▸ **REQUIREMENT**
A verbatim copy of the data below is the required output.

* * * *

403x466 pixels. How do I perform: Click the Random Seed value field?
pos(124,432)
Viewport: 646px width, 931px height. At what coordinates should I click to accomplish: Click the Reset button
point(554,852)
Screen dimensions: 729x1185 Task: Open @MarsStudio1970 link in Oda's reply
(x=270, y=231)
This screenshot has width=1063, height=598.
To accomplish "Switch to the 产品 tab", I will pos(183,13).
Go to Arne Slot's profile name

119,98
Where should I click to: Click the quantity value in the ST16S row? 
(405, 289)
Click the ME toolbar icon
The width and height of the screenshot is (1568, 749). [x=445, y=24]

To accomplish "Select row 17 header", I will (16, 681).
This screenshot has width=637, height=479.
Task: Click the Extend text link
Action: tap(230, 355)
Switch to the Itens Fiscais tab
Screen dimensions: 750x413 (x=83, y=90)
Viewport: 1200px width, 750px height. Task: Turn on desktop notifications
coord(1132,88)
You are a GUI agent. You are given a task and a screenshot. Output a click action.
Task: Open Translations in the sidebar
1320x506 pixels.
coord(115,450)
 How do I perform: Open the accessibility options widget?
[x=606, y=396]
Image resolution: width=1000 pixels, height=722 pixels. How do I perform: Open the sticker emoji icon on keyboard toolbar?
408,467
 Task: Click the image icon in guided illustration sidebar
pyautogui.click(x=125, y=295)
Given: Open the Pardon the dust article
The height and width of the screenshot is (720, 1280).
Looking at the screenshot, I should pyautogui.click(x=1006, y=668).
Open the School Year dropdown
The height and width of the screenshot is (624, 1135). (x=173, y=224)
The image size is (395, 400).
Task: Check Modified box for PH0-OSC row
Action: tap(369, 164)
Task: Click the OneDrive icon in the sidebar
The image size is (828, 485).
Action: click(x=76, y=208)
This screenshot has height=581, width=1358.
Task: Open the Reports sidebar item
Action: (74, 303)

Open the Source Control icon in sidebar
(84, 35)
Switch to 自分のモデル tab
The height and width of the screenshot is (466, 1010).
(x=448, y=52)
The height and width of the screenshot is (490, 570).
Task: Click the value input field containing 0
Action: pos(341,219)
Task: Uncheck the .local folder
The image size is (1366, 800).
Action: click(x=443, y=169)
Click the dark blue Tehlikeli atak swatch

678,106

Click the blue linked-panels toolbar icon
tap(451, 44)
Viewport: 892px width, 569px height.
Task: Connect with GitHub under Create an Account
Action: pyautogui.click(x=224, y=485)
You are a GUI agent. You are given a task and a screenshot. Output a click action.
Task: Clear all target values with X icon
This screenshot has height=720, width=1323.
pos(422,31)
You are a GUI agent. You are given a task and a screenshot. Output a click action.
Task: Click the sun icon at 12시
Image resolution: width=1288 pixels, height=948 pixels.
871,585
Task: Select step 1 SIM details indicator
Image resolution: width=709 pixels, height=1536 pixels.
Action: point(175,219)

* * * *

▸ **RESULT**
403x466 pixels. How do I perform: Click the Random Seed value field?
pos(124,432)
Viewport: 646px width, 931px height. At what coordinates should I click to accomplish: Click the Reset button
point(554,852)
Screen dimensions: 729x1185 Task: Open @MarsStudio1970 link in Oda's reply
(x=270, y=231)
This screenshot has width=1063, height=598.
To accomplish "Switch to the 产品 tab", I will pos(183,13).
Go to Arne Slot's profile name

119,98
Where should I click to: Click the quantity value in the ST16S row? 
(405, 289)
Click the ME toolbar icon
The width and height of the screenshot is (1568, 749). [x=445, y=24]

To accomplish "Select row 17 header", I will (16, 681).
This screenshot has width=637, height=479.
Task: Click the Extend text link
Action: tap(230, 355)
Switch to the Itens Fiscais tab
Screen dimensions: 750x413 (x=83, y=90)
Viewport: 1200px width, 750px height. Task: Turn on desktop notifications
coord(1132,88)
You are a GUI agent. You are given a task and a screenshot. Output a click action.
Task: Open Translations in the sidebar
1320x506 pixels.
coord(115,450)
 How do I perform: Open the accessibility options widget?
[x=606, y=396]
Image resolution: width=1000 pixels, height=722 pixels. How do I perform: Open the sticker emoji icon on keyboard toolbar?
408,467
 Task: Click the image icon in guided illustration sidebar
pyautogui.click(x=125, y=295)
Given: Open the Pardon the dust article
The height and width of the screenshot is (720, 1280).
Looking at the screenshot, I should pyautogui.click(x=1006, y=668).
Open the School Year dropdown
The height and width of the screenshot is (624, 1135). (x=173, y=224)
The image size is (395, 400).
Task: Check Modified box for PH0-OSC row
Action: tap(369, 164)
Task: Click the OneDrive icon in the sidebar
The image size is (828, 485).
Action: click(x=76, y=208)
This screenshot has height=581, width=1358.
Task: Open the Reports sidebar item
Action: (74, 303)

Open the Source Control icon in sidebar
(84, 35)
Switch to 自分のモデル tab
The height and width of the screenshot is (466, 1010).
(x=448, y=52)
The height and width of the screenshot is (490, 570).
Task: Click the value input field containing 0
Action: pos(341,219)
Task: Uncheck the .local folder
The image size is (1366, 800).
Action: click(x=443, y=169)
Click the dark blue Tehlikeli atak swatch

678,106

Click the blue linked-panels toolbar icon
tap(451, 44)
Viewport: 892px width, 569px height.
Task: Connect with GitHub under Create an Account
Action: pyautogui.click(x=224, y=485)
You are a GUI agent. You are given a task and a screenshot. Output a click action.
Task: Clear all target values with X icon
This screenshot has height=720, width=1323.
pos(422,31)
You are a GUI agent. You are given a task and a screenshot. Output a click action.
Task: Click the sun icon at 12시
Image resolution: width=1288 pixels, height=948 pixels.
871,585
Task: Select step 1 SIM details indicator
Image resolution: width=709 pixels, height=1536 pixels.
Action: point(175,219)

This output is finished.